| YANG DIKERJAKAN |
1 > Menurut catatan kepaniteraan MK yang dikutip dalam tulisan tentang hak konstitusional pegawai honorer, sudah berapa kali UU ASN diuji ke MK?
2 > Tuliskan kembali tanpa perubahan bagian tulisan tentang hak konstitusional pegawai honorer mulai dari "Sementara itu, meskipun" sampai dengan "ke Mahkamah Konstitusi.", kata-kata terakhir itu ikut disertakan.

| TEKS YANG DITAMPILKAN |

MK Tutup Hak Konstitusional Pegawai Honorer?
Kolom

MK Tutup Hak Konstitusional Pegawai Honorer?

Para tenaga honorer tidak perlu khawatir bahwa hak konstitusionalnya akan terlanggar dengan diberlakukannya UU ASN.

Bacaan 2 Menit
Hani Adhani. Foto: RES
Hani Adhani. Foto: RES

Isu tentang hak konstitusional pegawai honorer menjadi isu yang selalu menarik untuk dibahas. Sejak diundangkannya Undang-Undang Nomor 5 Tahun 2014 tentang Aparatur Sipil Negara (UU ASN), ada pandangan di masyarakat bahwa undang-undang tersebut seolah-olah telah menyebabkan kerugian bagi para pegawai honorer di seluruh Indonesia. Selain itu, ada anggapan bahwa UU ASN telah menyebabkan hak konstitusional pegawai honorer untuk menjadi PNS dan/atau pegawai PPPK terabaikan.

Sementara itu, meskipun Pemerintah dalam hal ini telah membuat peraturan perundang-undangan di bawah UU ASN untuk mengatur hal terkait managemen ASN, namun tampaknya peraturan yang dibuat tersebut belum cukup optimal menjawab dan mengakomodir hak konstitusional para pegawai honorer yang jumlahnya mencapai ribuan dan malah berpotensi menimbulkan kerugian konstitusional.

Adanya potensi kerugian konstitusional tersebut pada akhirnya mengakibatkan para pegawai honorer tersebut berupaya untuk mencari solusi alternatif dengan melakukan upaya hukum yang konstitusional sebagaimana diatur dalam UUD 1945. Salah satunya adalah dengan mengajukan permohonan pengujian UU ASN ke Mahkamah Konstitusi.

Judicial Review UU ASN

Sejak UU ASN diundangkan pada tanggal 15 Januari 2014, menurut catatan kepaniteraan MK, UU ASN termasuk salah satu undang-undang yang paling sering diuji ke MK. Setidaknya sudah 14 kali UU ASN ini di uji oleh berbagai kalangan masyarakat dan banyak diantaranya diajukan oleh para pegawai honorer.

| BAHAN YANG DIBERIKAN |
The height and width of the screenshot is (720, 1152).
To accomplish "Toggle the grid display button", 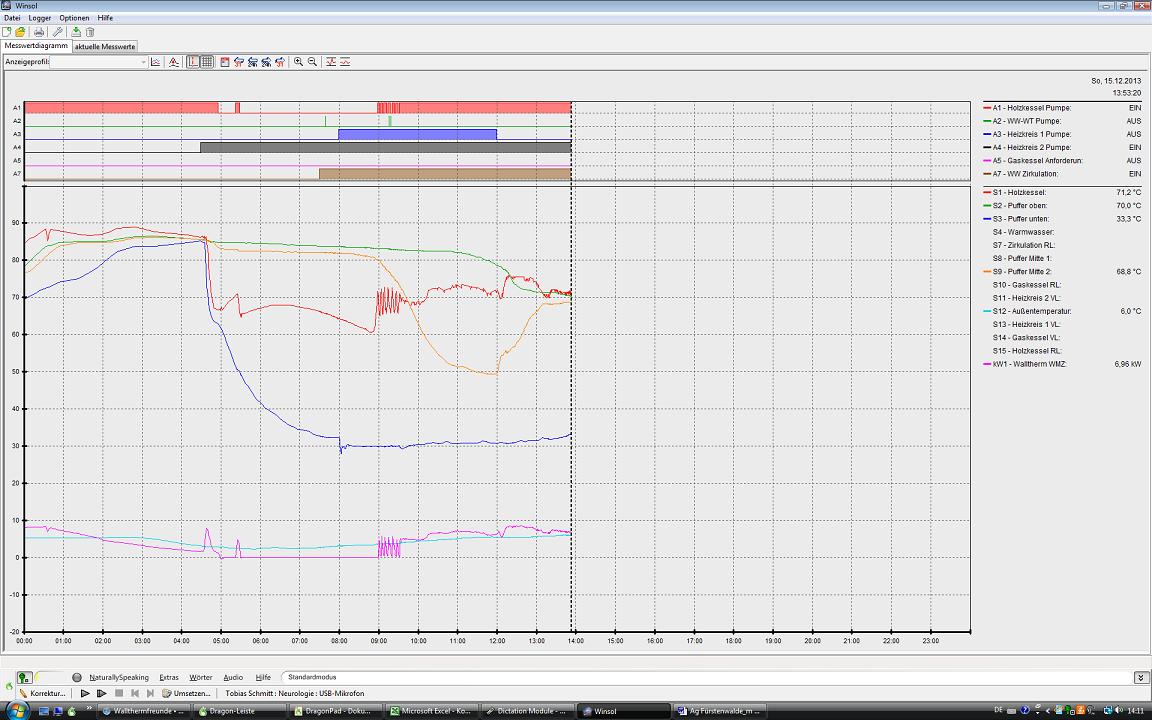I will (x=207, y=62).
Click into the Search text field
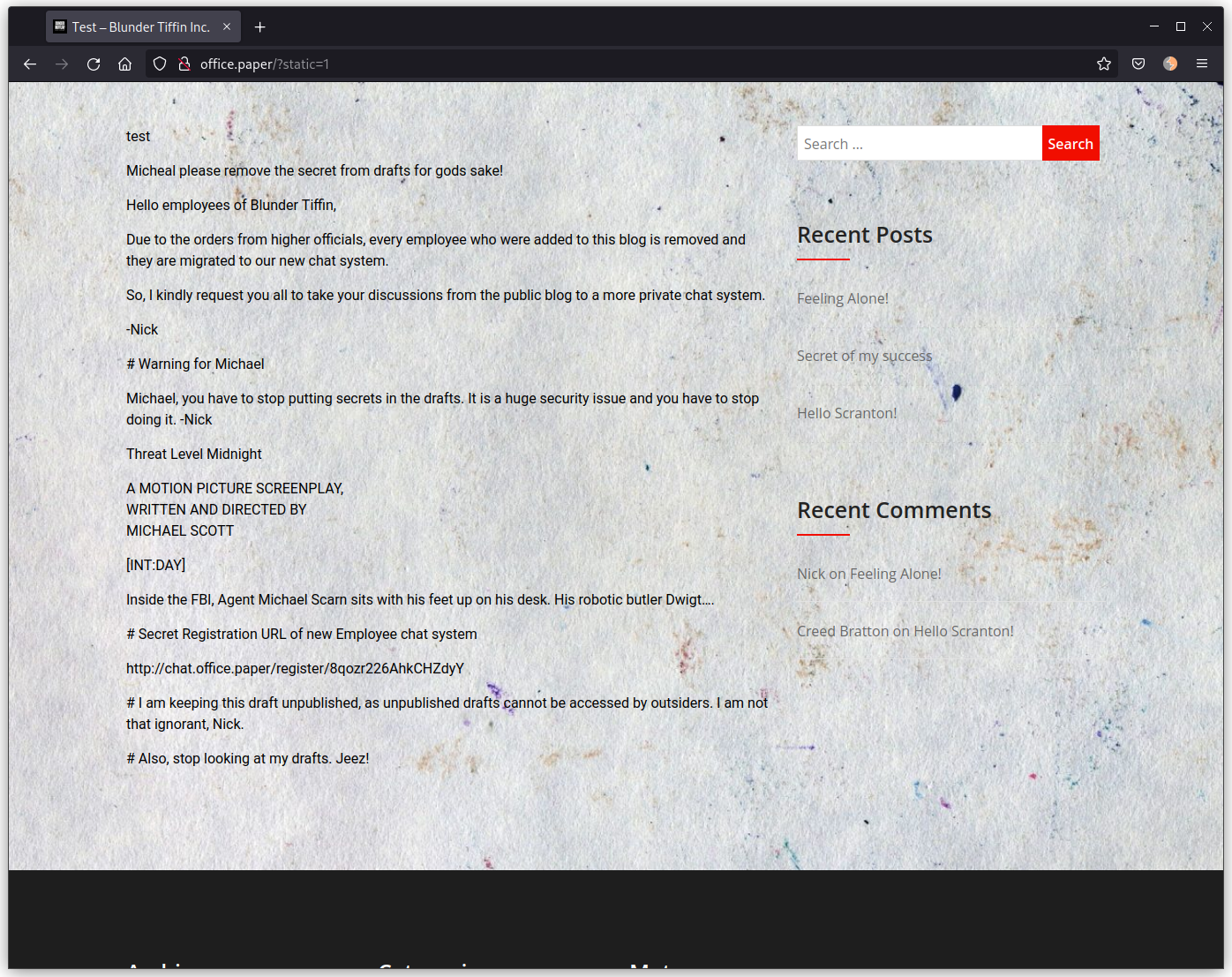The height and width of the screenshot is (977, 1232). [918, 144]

| JAWABAN YANG DIHARAPKAN |
1 > Setidaknya 14 kali.

2 >
Sementara itu, meskipun Pemerintah dalam hal ini telah membuat peraturan perundang-undangan di bawah UU ASN untuk mengatur hal terkait managemen ASN, namun tampaknya peraturan yang dibuat tersebut belum cukup optimal menjawab dan mengakomodir hak konstitusional para pegawai honorer yang jumlahnya mencapai ribuan dan malah berpotensi menimbulkan kerugian konstitusional.

Adanya potensi kerugian konstitusional tersebut pada akhirnya mengakibatkan para pegawai honorer tersebut berupaya untuk mencari solusi alternatif dengan melakukan upaya hukum yang konstitusional sebagaimana diatur dalam UUD 1945. Salah satunya adalah dengan mengajukan permohonan pengujian UU ASN ke Mahkamah Konstitusi.